VOUS ÊTES JEUNE
Sous une plume acérée et quelques accords, Yannick Le Nagard ne
verse pas dans la modernité. Entendez qu'il ne bouscule pas les styles
établis. Il ne parcourut pas les chemins de l'innovant, là ne
sont pas chez lui les desseins de son expression. Résolument contemporain
pourtant, il s'adonne, depuis 1997, en artisan de la rime, à poursuivre
la tradition d'une riche lignée de chansonniers. De ceux qui ont privilégié
depuis plus de cinq décennies, le franc-mot à l'habillage. De
Bruant auquel il rend hommage en adaptant À Bastignolles,
rebaptisant la chanson phare À la défense
, en passant par Jean Sablon ou Jean Nohain qui aurait pu écrire
pour Mireille Ton petit ventre , par Vian pour l'humour caustique et
le swing. Et, en évidence, Georges Brassens à qui il emprunte
les accords dépouillés et la verve vacharde. Lui qui annonçait
« C'est cruel… Mais c'est la vie » présageant
« encore un chef-d'œuvre » nous travaillait sournoisement
au corps, tel ce gamin trop sérieux au costume trop grand trônant
sur la pochette de son troisième album. Fallait-il se méfier de
cet air anodin, de l'éclat malicieux perçu au coin des pupilles !
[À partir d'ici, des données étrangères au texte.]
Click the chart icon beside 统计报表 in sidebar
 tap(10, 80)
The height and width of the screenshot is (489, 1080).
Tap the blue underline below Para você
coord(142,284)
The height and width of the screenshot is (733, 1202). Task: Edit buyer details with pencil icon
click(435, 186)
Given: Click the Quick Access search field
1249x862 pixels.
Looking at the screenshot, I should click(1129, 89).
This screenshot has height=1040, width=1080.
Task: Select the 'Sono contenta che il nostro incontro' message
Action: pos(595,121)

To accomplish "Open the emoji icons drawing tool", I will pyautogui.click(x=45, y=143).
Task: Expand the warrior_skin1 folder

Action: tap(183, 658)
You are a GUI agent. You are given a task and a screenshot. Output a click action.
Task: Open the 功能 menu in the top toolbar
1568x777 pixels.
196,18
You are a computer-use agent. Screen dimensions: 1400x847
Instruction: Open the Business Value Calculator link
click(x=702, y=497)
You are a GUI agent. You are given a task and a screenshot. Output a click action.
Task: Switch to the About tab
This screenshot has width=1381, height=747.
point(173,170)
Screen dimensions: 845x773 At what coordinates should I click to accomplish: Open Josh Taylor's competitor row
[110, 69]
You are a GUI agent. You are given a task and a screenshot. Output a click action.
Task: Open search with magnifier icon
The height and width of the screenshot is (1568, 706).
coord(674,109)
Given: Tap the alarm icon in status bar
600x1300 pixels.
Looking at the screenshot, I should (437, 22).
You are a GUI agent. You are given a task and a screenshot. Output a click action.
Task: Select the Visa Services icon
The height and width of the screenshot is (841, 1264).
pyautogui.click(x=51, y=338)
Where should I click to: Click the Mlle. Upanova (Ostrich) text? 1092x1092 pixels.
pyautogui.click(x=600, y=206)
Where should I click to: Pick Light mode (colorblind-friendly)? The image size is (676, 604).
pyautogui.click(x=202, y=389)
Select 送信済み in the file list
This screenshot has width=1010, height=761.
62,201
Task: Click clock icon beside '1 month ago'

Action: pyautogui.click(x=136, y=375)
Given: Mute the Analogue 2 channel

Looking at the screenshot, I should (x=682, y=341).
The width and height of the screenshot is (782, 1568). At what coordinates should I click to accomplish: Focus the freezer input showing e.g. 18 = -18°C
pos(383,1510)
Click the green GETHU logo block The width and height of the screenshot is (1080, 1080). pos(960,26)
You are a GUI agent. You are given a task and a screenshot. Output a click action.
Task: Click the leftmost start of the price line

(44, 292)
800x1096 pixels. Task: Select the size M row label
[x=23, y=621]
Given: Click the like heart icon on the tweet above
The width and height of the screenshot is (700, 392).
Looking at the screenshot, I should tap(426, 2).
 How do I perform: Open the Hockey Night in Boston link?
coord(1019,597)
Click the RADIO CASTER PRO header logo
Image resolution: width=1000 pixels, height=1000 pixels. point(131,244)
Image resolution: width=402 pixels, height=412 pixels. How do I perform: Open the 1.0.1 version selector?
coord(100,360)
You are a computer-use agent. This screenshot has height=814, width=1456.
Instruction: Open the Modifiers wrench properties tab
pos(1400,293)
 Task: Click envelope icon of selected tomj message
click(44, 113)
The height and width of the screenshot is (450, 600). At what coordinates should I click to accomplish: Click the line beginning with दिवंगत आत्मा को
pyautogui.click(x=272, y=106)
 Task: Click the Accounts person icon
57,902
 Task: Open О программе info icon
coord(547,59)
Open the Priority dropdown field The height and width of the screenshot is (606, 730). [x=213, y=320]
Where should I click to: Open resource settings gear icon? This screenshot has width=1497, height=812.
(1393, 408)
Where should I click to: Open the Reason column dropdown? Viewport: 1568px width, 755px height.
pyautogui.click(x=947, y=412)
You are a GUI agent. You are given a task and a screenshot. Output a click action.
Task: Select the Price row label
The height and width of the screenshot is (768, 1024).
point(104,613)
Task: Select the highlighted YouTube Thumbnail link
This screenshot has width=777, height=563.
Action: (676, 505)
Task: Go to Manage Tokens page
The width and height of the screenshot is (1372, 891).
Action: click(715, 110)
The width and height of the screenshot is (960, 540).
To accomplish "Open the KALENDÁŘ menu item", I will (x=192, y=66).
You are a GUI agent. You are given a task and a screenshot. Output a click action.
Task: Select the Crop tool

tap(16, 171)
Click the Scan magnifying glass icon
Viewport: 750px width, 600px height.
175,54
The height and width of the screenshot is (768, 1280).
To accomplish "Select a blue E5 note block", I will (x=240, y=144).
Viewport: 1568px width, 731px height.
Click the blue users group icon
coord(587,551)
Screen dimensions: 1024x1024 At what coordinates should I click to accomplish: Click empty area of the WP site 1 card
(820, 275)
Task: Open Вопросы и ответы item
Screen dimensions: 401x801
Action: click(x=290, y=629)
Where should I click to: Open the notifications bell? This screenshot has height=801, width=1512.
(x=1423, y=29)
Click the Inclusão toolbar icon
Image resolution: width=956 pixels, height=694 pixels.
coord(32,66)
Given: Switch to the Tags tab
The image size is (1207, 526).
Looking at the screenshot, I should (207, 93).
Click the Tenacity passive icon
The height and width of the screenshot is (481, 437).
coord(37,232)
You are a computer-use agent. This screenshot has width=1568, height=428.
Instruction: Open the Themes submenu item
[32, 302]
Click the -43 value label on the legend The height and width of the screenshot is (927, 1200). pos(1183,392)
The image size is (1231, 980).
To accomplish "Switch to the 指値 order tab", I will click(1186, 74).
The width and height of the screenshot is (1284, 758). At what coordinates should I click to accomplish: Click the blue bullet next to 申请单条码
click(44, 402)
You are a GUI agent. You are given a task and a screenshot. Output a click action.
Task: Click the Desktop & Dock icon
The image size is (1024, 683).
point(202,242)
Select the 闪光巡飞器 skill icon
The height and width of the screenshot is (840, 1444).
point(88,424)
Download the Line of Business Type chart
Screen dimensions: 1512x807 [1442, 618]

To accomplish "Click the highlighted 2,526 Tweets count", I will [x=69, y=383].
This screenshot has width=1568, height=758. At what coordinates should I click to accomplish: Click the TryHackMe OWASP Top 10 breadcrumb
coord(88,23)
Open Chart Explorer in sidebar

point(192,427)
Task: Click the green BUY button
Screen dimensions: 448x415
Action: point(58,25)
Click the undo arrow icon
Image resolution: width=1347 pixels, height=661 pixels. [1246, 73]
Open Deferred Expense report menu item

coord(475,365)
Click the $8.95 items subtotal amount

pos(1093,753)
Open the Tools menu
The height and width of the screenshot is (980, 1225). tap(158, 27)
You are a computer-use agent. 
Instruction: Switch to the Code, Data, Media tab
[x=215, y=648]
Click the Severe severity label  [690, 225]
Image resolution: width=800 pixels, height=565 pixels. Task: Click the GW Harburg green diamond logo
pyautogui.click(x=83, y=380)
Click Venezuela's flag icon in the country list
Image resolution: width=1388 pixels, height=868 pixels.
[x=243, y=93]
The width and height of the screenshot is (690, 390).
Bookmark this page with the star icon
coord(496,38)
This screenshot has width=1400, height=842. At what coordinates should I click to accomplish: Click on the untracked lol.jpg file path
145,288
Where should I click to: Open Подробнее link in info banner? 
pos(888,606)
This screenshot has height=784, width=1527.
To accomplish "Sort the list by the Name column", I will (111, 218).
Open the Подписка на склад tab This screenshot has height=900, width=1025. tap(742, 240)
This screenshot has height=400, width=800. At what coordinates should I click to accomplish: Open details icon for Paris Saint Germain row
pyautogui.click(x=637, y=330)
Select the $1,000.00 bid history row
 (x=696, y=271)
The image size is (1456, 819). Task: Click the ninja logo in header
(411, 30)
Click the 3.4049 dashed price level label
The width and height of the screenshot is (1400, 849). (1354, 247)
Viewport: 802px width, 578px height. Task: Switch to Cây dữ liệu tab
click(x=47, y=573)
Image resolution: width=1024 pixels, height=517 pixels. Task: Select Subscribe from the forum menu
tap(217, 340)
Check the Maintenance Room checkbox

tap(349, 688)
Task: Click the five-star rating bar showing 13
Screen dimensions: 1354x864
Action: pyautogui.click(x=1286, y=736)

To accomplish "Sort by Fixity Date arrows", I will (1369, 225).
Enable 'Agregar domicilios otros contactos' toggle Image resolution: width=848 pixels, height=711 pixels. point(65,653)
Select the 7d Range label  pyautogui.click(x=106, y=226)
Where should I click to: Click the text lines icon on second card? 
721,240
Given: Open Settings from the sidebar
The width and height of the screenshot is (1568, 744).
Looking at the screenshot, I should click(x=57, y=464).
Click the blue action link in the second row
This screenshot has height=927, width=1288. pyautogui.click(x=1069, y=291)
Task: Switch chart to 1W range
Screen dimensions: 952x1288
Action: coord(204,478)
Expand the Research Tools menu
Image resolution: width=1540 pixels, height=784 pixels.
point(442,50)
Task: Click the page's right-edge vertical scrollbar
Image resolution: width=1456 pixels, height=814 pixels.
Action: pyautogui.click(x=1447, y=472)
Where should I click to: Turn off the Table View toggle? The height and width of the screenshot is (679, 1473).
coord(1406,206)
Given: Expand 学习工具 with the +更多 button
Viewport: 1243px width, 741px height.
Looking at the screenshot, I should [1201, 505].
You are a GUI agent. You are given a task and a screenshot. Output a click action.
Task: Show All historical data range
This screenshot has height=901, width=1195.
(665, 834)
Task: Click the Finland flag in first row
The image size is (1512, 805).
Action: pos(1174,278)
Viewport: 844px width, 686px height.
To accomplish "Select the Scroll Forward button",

Comme une claque badine, rafraîchissante dans son ventilé. Sans
tapages, cet aguerri des cafés-concerts, ayant fait ses premières
dents Aux limonaires , en guise de mise en bouche, nous conseille quelque
lecture saine dont La Barbarie douce à qui il emprunte
le fond et la forme pour tramer sa chanson titulaire. Le croque-note entame
ainsi la fête contre les valeurs désormais consensuelles de la
mondialisation néo-libérale. « Vous êtes jeunes
/ vous êtes modernes / C'est bien, continuez ! (Mais pas trop quand
même eh, oh !) » C'est par cette échappée
qu'il rejoint ses pairs également. En dressant quelques portraits vitrioliques,
il rassemble le propos en autant de critiques sociales sans devenir revanchard.
L'écriture souple et soignée n'en est pas moins acide et quelque
peu irrévérencieuse. Brocardant au passage, mettant le feu sans
peur du bûché, il fustige quelques icônes de l'église
ou du show-biz, qu'elles s'appellent Jean-Paul ou Johnny. Sans omettre au détour,
une incartade du côté de l'amour, en accessoiriste averti pratiquant
les pataquès. Ce dynamiteur pouvant piéger, si vous êtes
jeunes, vos confortables certitudes, ne sera jamais labellisé « pape
de la chanson française de facture classique ». N'est pas
Burgalat qui veut. Qu'importe, les niques sont parfois salutaires.